El toro al que canta Lorca cercenó una vida. La sangre derramada en crímenes terroristas, de tipo político, tienen como propósito también cambiar la historia. Muchas veces lo logran. Si el terrorismo no pagara, no estaría tan difundido. No sólo genera "terror" en el sentido más básico de la palabra, sino que condiciona y transforma la vida de quienes lo padecen. Como uruguayos o argentinos sabemos cómo el terrorismo cambió la historia. Como israelíes, sabemos cómo condicionó la vida de un país: no sólo agudizó los sentidos de alerta; también obligó a construir un muro para encerrarnos dentro. El asesinato de Rabin abortó un proceso cuyo fin son sólo especulaciones, pero ya nunca lo sabremos: un disparo cambió el curso de la historia. El "9/11" agudizó el instinto aislacionista estadounidense y dio lugar a guerras que padecemos hasta hoy, catorce años más tarde.

Es a un nivel estrictamente humano donde los hechos de la semana pasada pegan; y pegan duro. Como explica el rabino Ariel Kleiner durante los ritos de duelo judíos, nuestra tradición nos enseña que ante el dolor de una muerte debemos estar presentes y callar; es que "no hay palabras". Sin embargo, los medios se han inundado de palabras. Para mí, todas huecas y estériles. Que hablen los líderes israelíes, los rabinos, Grandes o chicos, los autores consagrados, los periodistas tendenciosos, los iluminados de la izquierda y los demagogos de derecha, nada aporta. Es un intento vano de no ver la sangre, de ocultarla con palabras o, como diría otro poeta español, León Felipe, "con cuentos"; "... sé todos los cuentos".
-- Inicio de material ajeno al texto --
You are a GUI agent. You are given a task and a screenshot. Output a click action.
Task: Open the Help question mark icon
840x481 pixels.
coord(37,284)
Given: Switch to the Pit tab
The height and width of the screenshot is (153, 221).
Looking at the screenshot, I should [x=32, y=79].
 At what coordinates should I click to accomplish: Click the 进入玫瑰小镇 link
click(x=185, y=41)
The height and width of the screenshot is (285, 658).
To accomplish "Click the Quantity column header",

Detrás de estos muertos y de todos los muertos en las guerras, en actos terroristas, en accidentes militares, en todo lo que esté vinculado a "La Guerra", yace un conflicto tan profundo y salvaje, tan ritual y sangriento, como una corrida de toros. La Tierra se ha convertido en una gran plaza en cuyos rincones se alternan los muertos, y dónde las victorias son pírricas porque nadie gana. Casi, casi, se ha convertido en un espectáculo morboso para el resto de la humanidad. Es cierto: la Humanidad mira más atentamente si el muerto es un niño palestino que si es un soldado israelí; como si éstos no fueran niños... estamos matando generaciones, estamos asesinando el futuro.
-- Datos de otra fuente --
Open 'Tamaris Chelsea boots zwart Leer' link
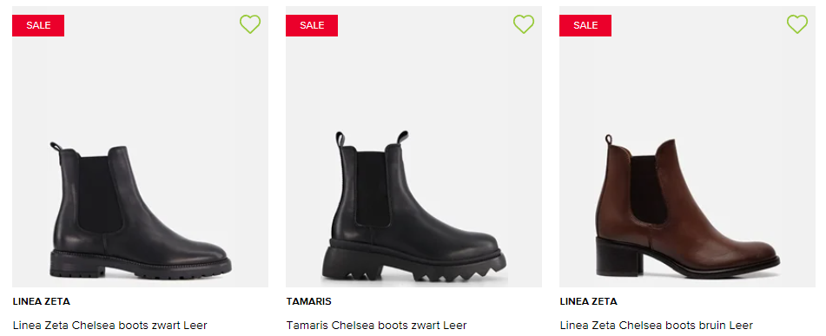This screenshot has width=826, height=336. click(x=377, y=326)

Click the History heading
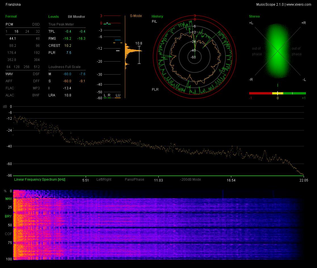point(157,16)
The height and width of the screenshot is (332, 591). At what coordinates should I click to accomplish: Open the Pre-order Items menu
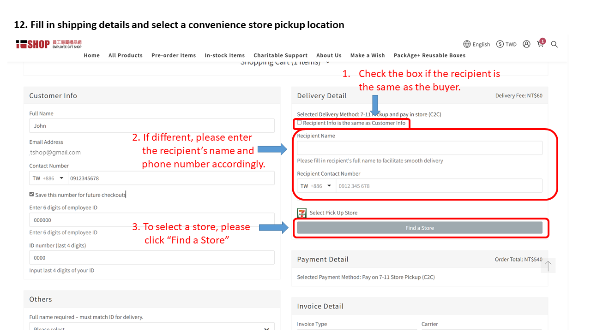174,55
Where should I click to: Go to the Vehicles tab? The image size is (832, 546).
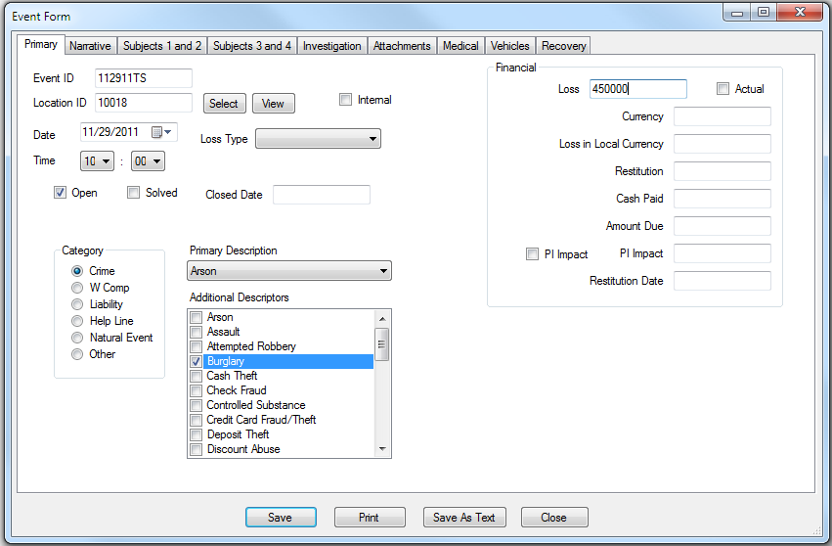click(x=509, y=46)
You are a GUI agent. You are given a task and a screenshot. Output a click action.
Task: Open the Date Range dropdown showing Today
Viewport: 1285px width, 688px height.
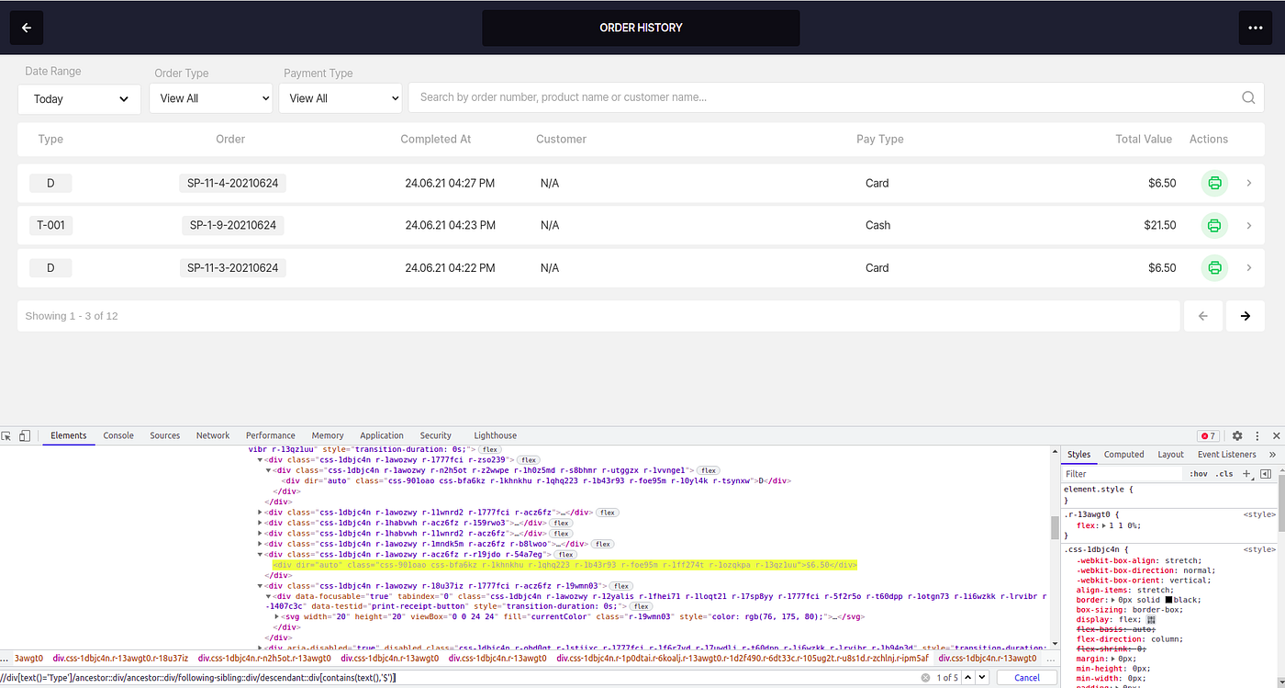(x=78, y=98)
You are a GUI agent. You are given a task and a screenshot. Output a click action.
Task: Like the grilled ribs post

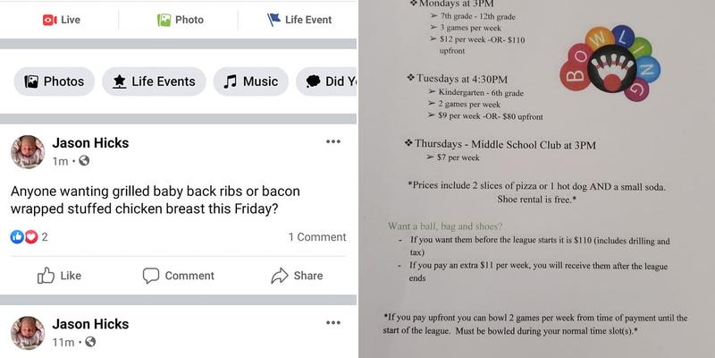pos(59,276)

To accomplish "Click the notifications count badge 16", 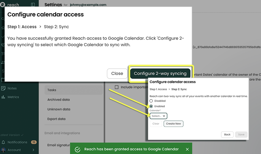I will click(x=34, y=142).
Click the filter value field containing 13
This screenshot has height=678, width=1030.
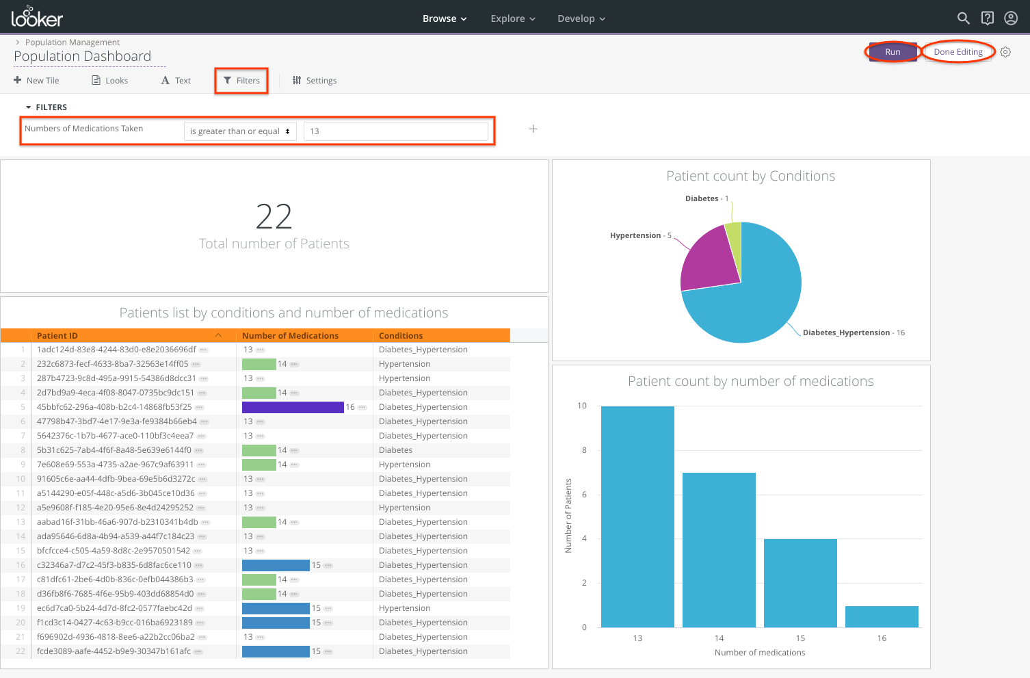(395, 131)
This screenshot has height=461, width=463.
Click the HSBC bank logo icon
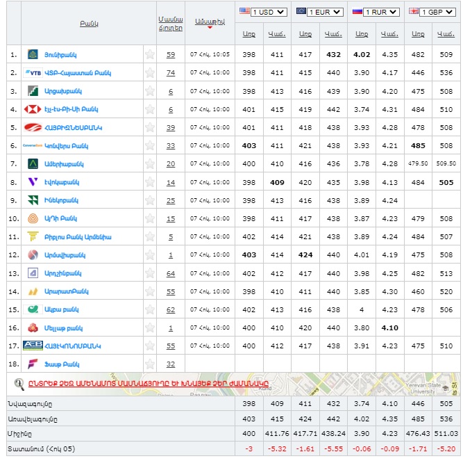pos(33,109)
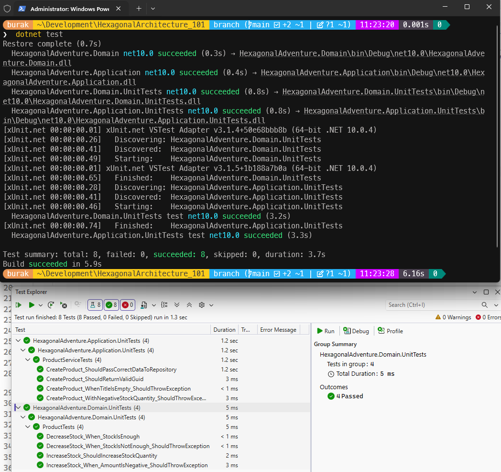Screen dimensions: 501x472
Task: Run tests via the green play icon
Action: 31,305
Niego rotundamente la afirmación que todos somos culpables, que todos tenemos las manos manchadas de sangre. Deploro que estos cadáveres sean usados como puntas de lanza ideológica. El juego político y el sistema electoral israelí nada tienen que ver con la consciencia de los israelíes, y a estos efectos, de cualquier judío en el mundo. Sí, los hay fanáticos: uno, algunos de ellos cometieron estas barbaries. Pero la mayoría, allá y aquí, somos amantes profundos y convencidos de la vida. La elegimos desde Deuteronomio 30:19 y no hemos claudicado jamás.
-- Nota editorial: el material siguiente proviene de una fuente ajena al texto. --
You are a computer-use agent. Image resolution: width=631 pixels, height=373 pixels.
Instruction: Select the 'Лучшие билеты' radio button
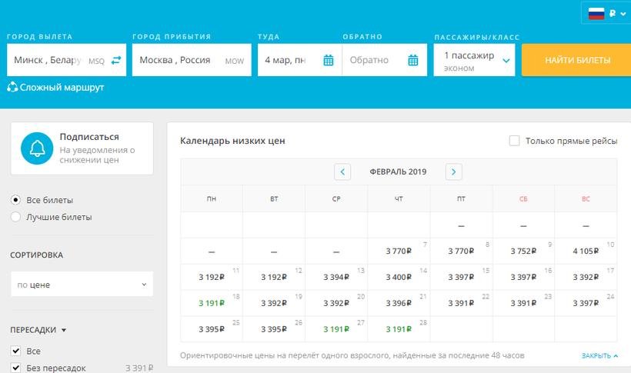click(x=16, y=217)
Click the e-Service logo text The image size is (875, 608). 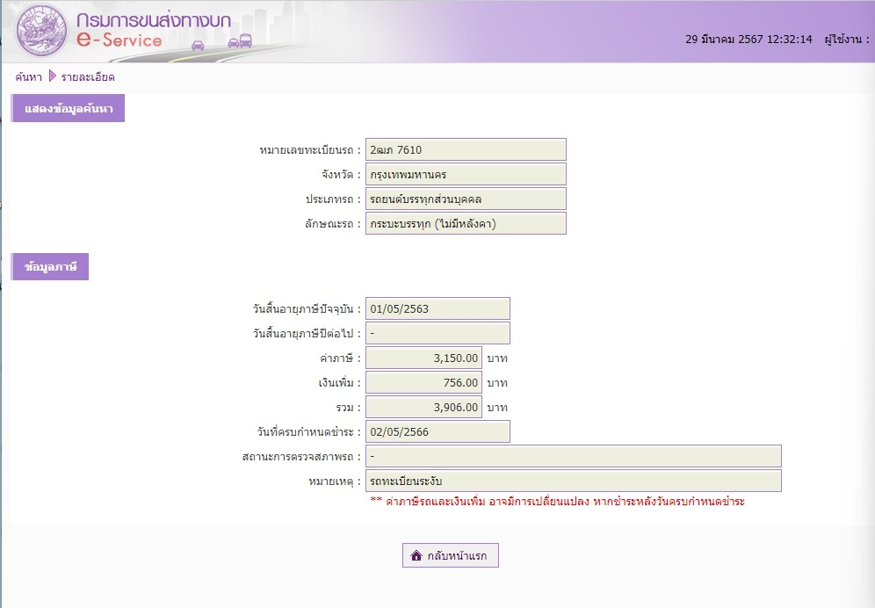pos(119,40)
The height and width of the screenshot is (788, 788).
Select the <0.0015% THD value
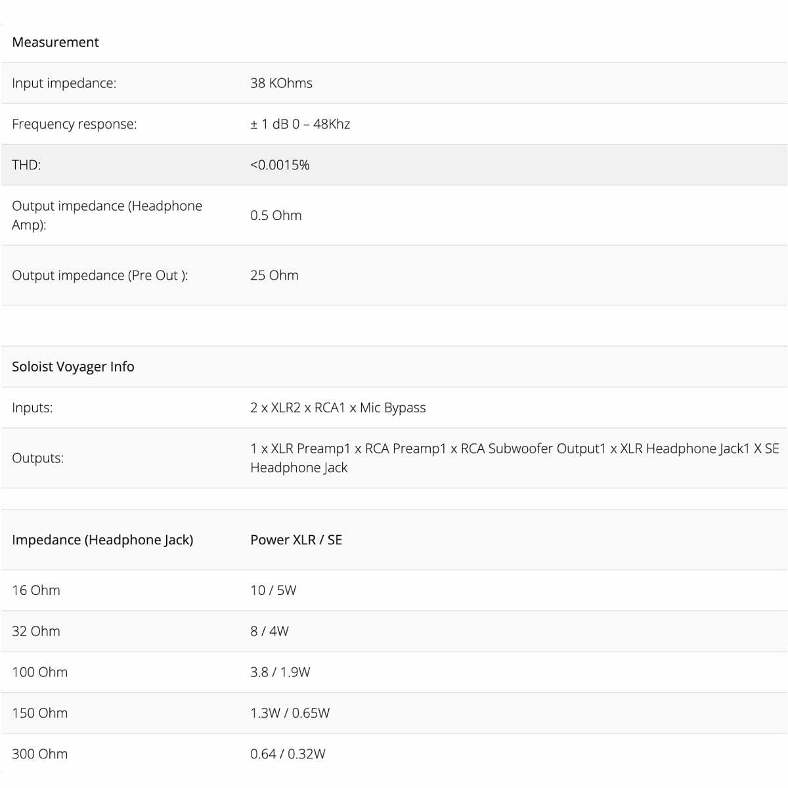point(280,165)
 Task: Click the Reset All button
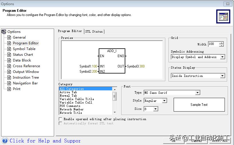pyautogui.click(x=220, y=141)
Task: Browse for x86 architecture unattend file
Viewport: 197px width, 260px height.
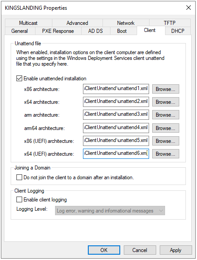Action: coord(165,89)
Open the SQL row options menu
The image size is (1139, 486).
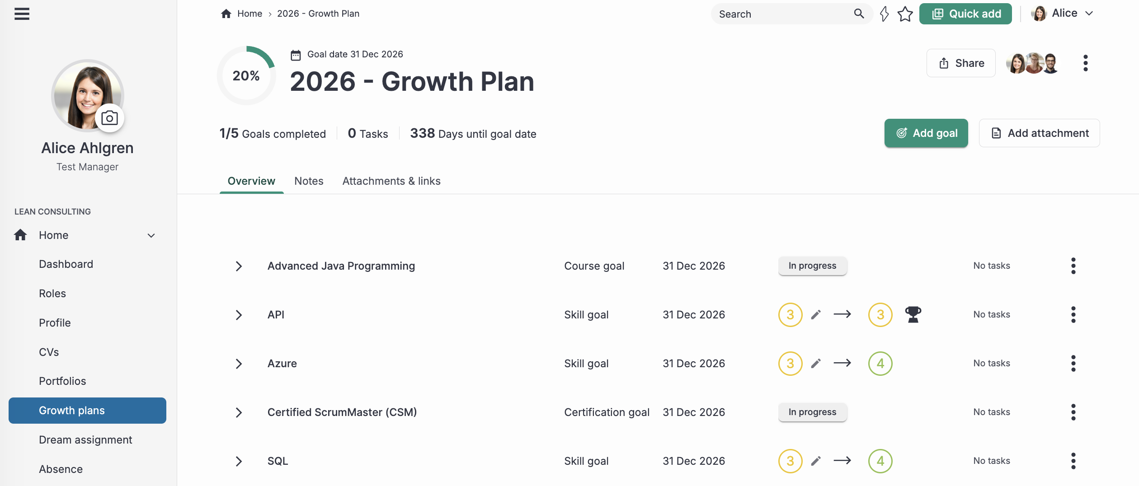[1073, 461]
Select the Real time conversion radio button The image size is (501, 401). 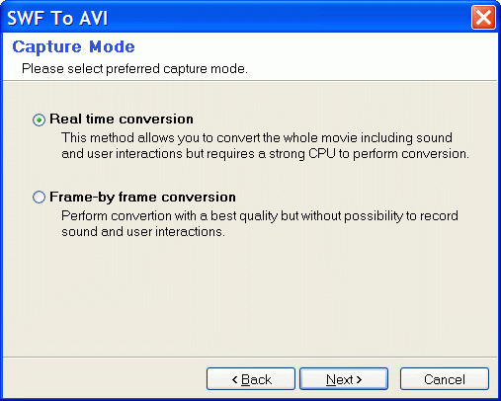tap(39, 120)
Como el poeta, no queremos ver la sangre derramada; como el poeta, nos hacemos cargo. El poeta escribe su poesía. El historiador registrará la historia. Todo eso es para el futuro, para construir futuro y memoria. No derramemos palabras como sangre: en vano. Callemos en profundo pesar y respeto; si hablamos, hagámoslo con mesura y respeto. Nadie consolará con palabras a las familias de Alí y Shirá. No hay consuelo.